**Problem requirements**
What is needed is an exact copy of the lines in the listing below, from the one with "Task: Select the 用户 tab" up to and including the one with "Given: Open Control Center from menu bar", with no other lines.

**Data records**
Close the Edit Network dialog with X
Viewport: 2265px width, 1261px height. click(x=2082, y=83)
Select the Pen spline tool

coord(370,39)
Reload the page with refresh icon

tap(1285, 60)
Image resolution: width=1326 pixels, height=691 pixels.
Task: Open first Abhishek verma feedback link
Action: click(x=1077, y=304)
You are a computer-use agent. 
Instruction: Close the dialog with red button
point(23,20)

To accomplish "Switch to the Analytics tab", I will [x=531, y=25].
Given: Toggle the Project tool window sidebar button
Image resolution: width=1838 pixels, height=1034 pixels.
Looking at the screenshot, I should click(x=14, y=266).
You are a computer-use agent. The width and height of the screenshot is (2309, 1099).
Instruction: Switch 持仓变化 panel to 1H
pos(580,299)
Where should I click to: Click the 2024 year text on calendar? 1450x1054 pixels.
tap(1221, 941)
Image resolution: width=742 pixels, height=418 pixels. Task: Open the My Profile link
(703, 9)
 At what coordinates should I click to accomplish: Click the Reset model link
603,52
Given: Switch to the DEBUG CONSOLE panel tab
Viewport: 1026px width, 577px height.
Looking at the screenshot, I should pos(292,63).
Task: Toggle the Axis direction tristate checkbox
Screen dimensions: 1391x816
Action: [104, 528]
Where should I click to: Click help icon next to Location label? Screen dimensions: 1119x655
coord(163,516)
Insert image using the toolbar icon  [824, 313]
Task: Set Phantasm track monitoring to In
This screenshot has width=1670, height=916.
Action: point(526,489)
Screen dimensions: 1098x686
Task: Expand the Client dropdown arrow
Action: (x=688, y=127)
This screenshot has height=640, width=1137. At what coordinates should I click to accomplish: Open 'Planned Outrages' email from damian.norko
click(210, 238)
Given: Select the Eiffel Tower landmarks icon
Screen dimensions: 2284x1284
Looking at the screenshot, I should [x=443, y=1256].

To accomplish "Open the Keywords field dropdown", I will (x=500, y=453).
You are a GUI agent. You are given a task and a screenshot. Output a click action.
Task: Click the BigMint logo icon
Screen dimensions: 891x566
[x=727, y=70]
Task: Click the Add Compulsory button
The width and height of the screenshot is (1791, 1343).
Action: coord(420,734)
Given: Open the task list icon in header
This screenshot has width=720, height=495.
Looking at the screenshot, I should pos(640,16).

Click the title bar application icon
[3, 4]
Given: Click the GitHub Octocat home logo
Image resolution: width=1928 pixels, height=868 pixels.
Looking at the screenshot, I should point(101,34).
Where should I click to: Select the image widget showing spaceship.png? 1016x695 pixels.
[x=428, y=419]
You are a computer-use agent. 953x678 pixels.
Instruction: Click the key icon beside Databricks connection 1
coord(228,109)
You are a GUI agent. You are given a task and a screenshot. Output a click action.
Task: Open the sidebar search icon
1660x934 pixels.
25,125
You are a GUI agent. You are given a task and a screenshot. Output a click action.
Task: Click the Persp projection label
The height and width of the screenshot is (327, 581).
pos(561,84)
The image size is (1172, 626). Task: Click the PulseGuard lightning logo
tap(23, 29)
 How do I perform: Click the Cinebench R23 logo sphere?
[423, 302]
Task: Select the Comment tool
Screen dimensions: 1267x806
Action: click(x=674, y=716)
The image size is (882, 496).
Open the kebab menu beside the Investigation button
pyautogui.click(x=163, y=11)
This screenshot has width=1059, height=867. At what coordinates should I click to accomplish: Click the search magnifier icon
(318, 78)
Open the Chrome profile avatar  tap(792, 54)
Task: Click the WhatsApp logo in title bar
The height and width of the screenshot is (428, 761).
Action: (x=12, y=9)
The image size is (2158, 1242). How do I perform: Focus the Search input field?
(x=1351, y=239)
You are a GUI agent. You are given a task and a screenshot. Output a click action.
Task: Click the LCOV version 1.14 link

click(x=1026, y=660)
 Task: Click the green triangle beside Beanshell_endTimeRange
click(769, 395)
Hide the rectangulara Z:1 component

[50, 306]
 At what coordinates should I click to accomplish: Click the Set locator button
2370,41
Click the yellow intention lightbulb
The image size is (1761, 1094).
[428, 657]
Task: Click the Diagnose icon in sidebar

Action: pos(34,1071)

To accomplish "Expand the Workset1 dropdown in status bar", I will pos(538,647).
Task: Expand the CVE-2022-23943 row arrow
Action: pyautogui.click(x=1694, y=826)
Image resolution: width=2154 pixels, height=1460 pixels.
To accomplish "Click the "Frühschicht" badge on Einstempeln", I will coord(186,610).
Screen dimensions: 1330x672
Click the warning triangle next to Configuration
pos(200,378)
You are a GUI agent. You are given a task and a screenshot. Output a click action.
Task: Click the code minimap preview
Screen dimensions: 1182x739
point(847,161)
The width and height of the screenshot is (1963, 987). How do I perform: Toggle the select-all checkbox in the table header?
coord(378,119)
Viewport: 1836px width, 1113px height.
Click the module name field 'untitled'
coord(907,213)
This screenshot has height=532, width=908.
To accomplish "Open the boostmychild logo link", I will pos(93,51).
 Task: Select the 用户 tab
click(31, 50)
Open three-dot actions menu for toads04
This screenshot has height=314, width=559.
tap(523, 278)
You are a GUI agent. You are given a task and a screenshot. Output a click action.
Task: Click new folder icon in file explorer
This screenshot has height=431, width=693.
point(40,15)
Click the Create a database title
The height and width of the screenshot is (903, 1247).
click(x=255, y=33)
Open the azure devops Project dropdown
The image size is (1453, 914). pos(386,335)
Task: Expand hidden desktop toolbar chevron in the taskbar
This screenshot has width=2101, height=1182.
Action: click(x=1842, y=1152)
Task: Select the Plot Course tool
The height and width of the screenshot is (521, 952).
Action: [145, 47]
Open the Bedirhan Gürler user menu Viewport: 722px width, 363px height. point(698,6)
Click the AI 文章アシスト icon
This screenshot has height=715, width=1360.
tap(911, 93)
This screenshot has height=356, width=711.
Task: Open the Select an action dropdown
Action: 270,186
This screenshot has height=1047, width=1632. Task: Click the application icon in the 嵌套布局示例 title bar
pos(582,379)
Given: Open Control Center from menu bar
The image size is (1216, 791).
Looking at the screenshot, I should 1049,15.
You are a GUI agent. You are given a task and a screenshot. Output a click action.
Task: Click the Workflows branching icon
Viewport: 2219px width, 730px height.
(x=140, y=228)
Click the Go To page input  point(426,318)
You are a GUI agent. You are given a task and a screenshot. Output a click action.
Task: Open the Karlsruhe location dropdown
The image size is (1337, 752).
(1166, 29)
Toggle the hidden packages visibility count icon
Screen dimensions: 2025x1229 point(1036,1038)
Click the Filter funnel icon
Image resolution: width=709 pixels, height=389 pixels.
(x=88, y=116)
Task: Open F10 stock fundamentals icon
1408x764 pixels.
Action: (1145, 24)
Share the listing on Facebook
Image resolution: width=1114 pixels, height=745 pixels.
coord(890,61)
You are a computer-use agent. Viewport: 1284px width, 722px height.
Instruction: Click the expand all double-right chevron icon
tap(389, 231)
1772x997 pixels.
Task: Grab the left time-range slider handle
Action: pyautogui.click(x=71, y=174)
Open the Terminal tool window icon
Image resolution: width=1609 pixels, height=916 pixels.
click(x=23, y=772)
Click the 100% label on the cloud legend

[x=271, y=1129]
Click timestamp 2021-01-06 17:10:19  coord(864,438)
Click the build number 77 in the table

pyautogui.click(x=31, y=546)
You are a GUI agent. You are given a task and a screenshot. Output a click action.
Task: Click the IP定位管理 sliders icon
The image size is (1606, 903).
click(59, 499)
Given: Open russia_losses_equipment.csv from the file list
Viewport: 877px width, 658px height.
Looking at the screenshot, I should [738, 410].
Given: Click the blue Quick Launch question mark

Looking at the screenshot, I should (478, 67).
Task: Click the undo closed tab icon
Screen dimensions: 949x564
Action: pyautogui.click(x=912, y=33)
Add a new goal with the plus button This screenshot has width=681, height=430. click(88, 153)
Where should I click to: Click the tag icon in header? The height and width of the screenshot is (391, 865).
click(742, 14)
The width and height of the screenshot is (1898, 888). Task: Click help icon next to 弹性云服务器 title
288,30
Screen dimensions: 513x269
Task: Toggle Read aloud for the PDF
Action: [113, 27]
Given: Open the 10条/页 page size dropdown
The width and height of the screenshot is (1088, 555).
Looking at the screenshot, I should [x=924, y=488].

**Reply to the exercise**
 Task: Select the 用户 tab
click(31, 50)
Open three-dot actions menu for toads04
This screenshot has height=314, width=559.
tap(523, 278)
You are a GUI agent. You are given a task and a screenshot. Output a click action.
Task: Click new folder icon in file explorer
This screenshot has height=431, width=693.
point(40,15)
Click the Create a database title
The height and width of the screenshot is (903, 1247).
click(x=255, y=33)
Open the azure devops Project dropdown
The image size is (1453, 914). pos(386,335)
Task: Expand hidden desktop toolbar chevron in the taskbar
This screenshot has width=2101, height=1182.
Action: click(x=1842, y=1152)
Task: Select the Plot Course tool
The height and width of the screenshot is (521, 952).
Action: [145, 47]
Open the Bedirhan Gürler user menu Viewport: 722px width, 363px height. point(698,6)
Click the AI 文章アシスト icon
This screenshot has height=715, width=1360.
tap(911, 93)
This screenshot has height=356, width=711.
Task: Open the Select an action dropdown
Action: 270,186
This screenshot has height=1047, width=1632. Task: Click the application icon in the 嵌套布局示例 title bar
pos(582,379)
Given: Open Control Center from menu bar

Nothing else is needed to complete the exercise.